### EXERCISE AIM
An exact copy of every entry is the answer here, with no pictures.

____________________

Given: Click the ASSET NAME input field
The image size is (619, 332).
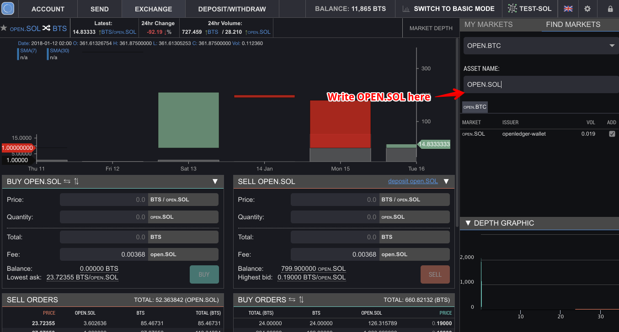Looking at the screenshot, I should 541,84.
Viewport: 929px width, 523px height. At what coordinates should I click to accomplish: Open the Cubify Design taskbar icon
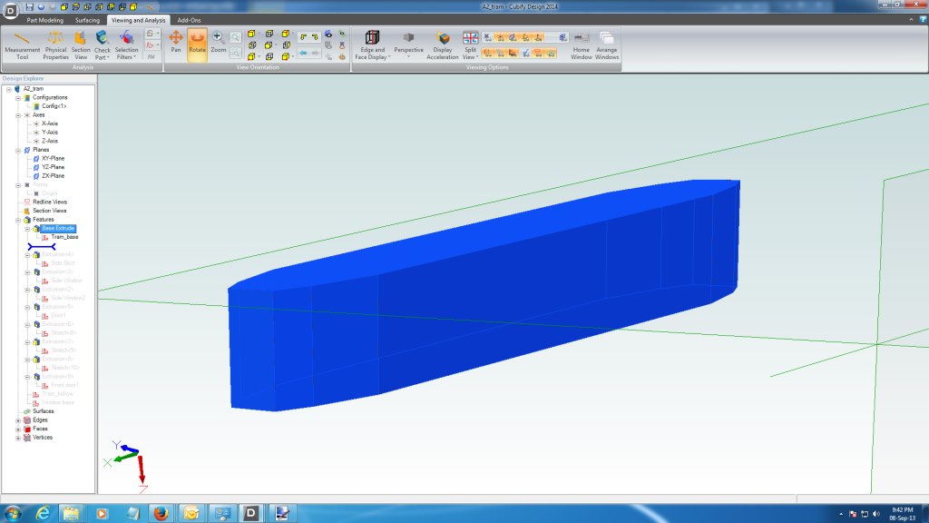point(250,513)
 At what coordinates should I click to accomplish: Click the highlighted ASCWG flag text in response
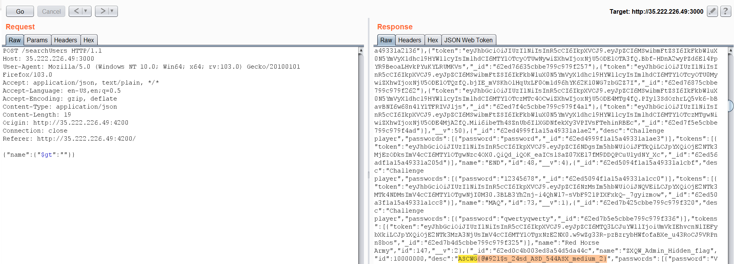(x=532, y=259)
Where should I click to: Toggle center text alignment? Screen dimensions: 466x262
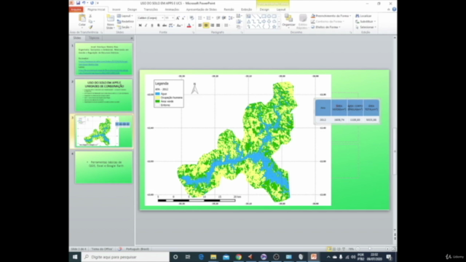(206, 25)
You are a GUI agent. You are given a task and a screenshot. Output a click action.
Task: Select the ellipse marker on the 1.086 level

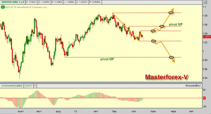click(x=171, y=13)
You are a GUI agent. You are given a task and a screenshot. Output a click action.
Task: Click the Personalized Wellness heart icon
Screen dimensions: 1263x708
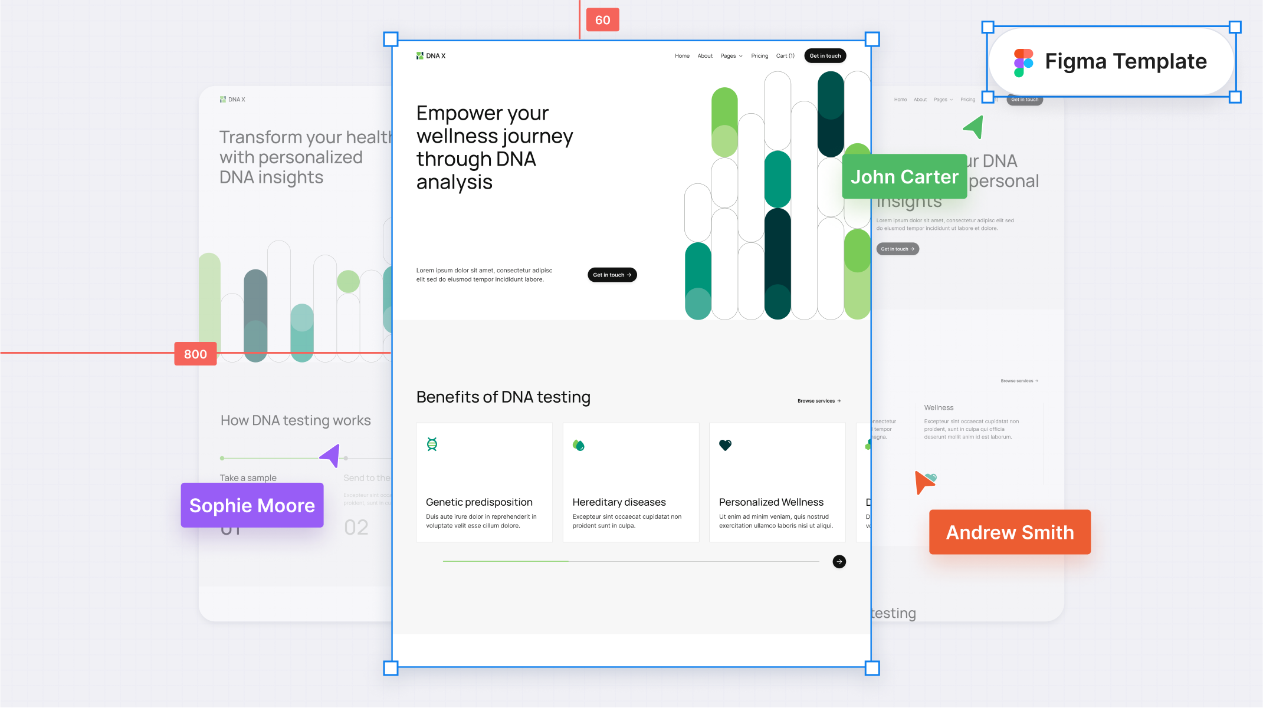click(x=725, y=446)
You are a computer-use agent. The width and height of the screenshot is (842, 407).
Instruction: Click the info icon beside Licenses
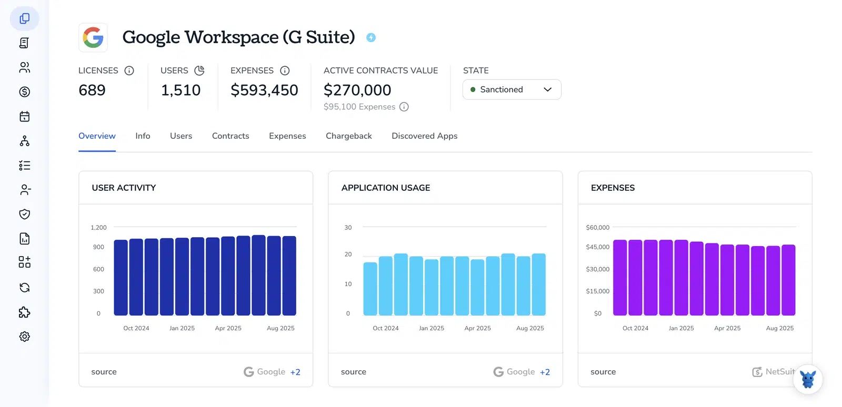[x=129, y=70]
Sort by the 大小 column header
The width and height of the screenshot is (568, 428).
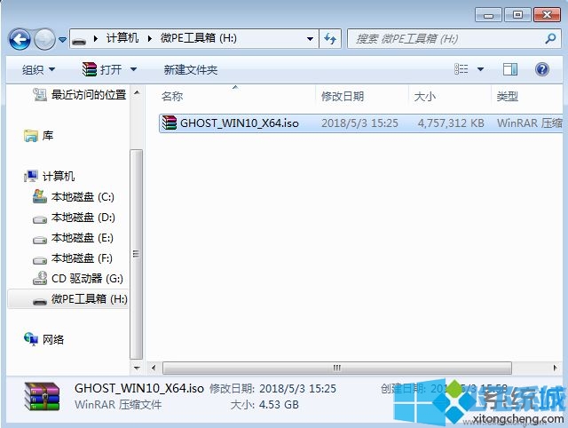coord(423,96)
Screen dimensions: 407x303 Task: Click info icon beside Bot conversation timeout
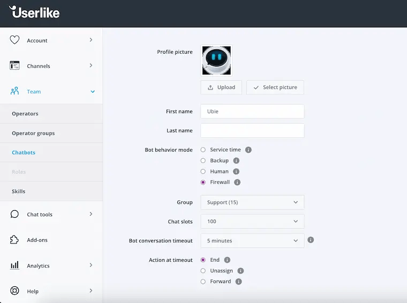point(311,240)
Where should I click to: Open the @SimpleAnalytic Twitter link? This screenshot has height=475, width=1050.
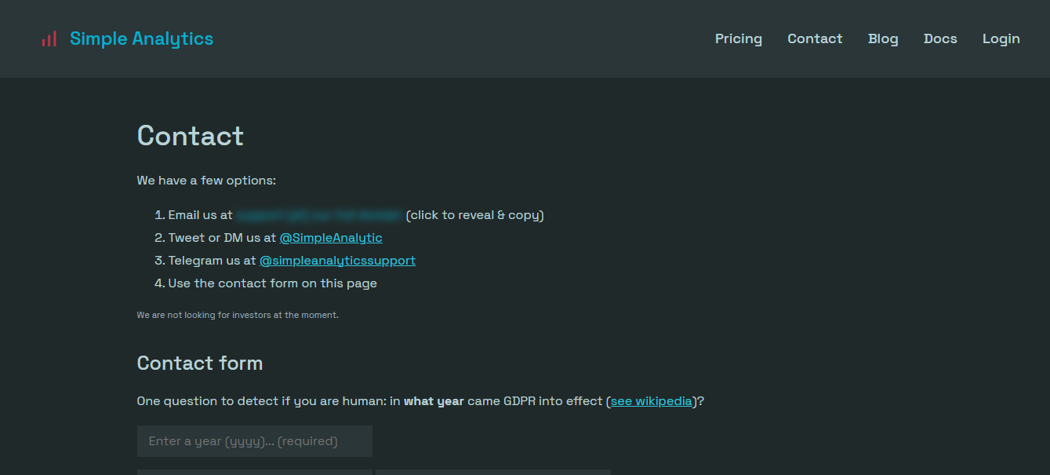coord(330,237)
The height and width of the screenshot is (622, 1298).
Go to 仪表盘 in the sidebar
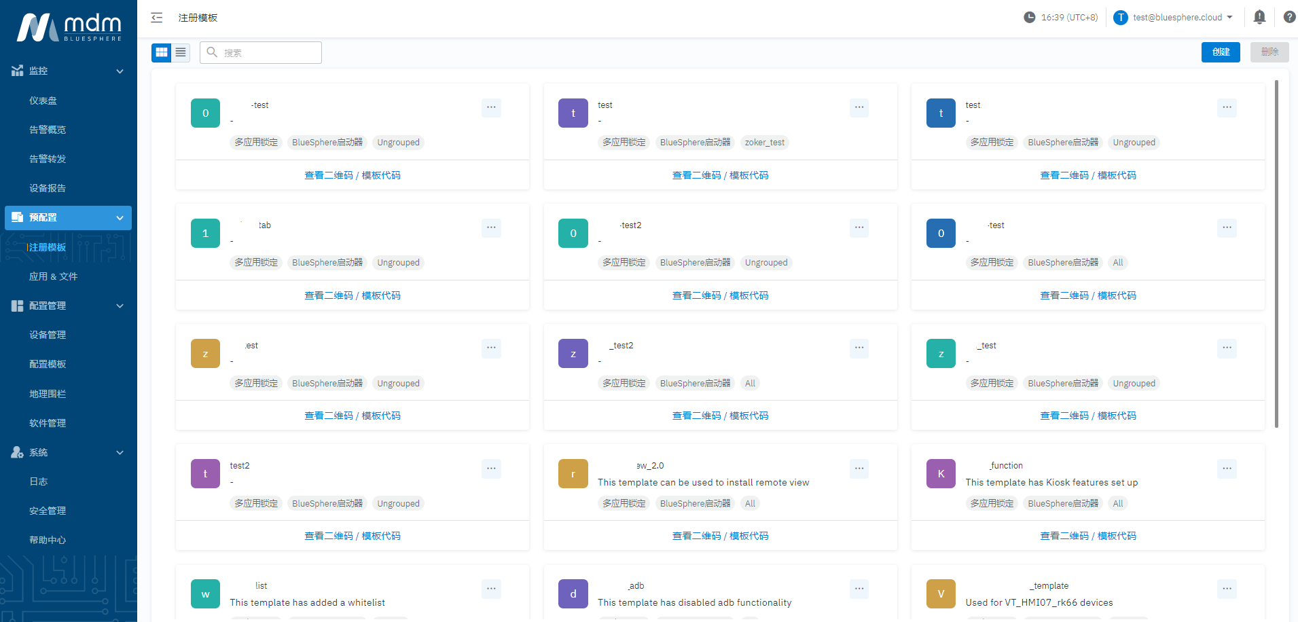point(43,100)
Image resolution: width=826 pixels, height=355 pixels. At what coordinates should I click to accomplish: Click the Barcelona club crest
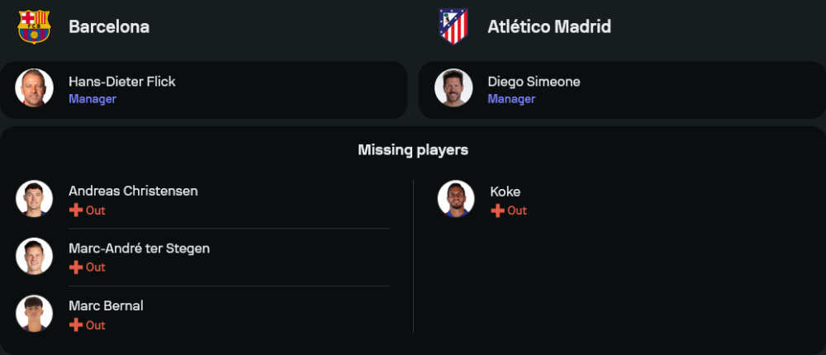(x=34, y=26)
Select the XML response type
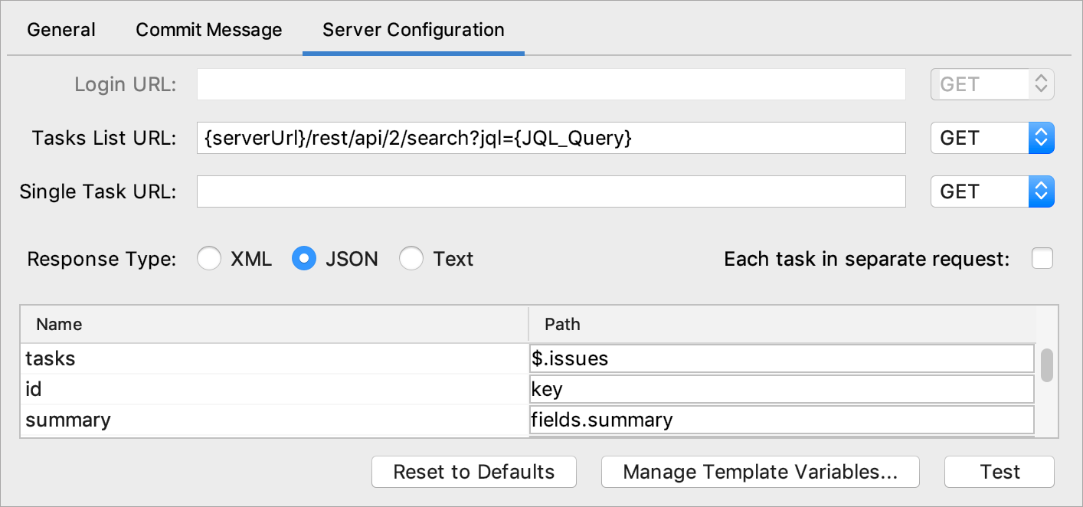The image size is (1083, 507). 209,259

____________________

### OUTPUT
Given: Click the ASSET NAME input field
The image size is (619, 332).
Looking at the screenshot, I should 541,84.
Viewport: 929px width, 523px height. At what coordinates should I click to accomplish: Open the Cubify Design taskbar icon
point(250,513)
 At what coordinates should I click to accomplish: Click the highlighted ASCWG flag text in response
(x=532, y=259)
Where should I click to: Toggle center text alignment? Screen dimensions: 466x262
(206, 25)
You are a GUI agent. You are given a task and a screenshot. Output a click action.
Task: Select the ellipse marker on the 1.086 level

click(x=171, y=13)
You are a GUI agent. You are given a task and a screenshot. Output a click action.
Task: Click the Personalized Wellness heart icon
Screen dimensions: 1263x708
click(x=725, y=446)
You are a computer-use agent. The width and height of the screenshot is (842, 407).
Instruction: Click the info icon beside Licenses
[x=129, y=70]
Sort by the 大小 column header
The width and height of the screenshot is (568, 428).
coord(423,96)
Screen dimensions: 407x303 Task: Click info icon beside Bot conversation timeout
point(311,240)
Where should I click to: Open the @SimpleAnalytic Twitter link? This screenshot has height=475, width=1050.
coord(330,237)
The height and width of the screenshot is (622, 1298).
Go to 仪表盘 in the sidebar
point(43,100)
Image resolution: width=826 pixels, height=355 pixels. At what coordinates should I click to accomplish: Click the Barcelona club crest
(x=34, y=26)
Select the XML response type
The image size is (1083, 507). 209,259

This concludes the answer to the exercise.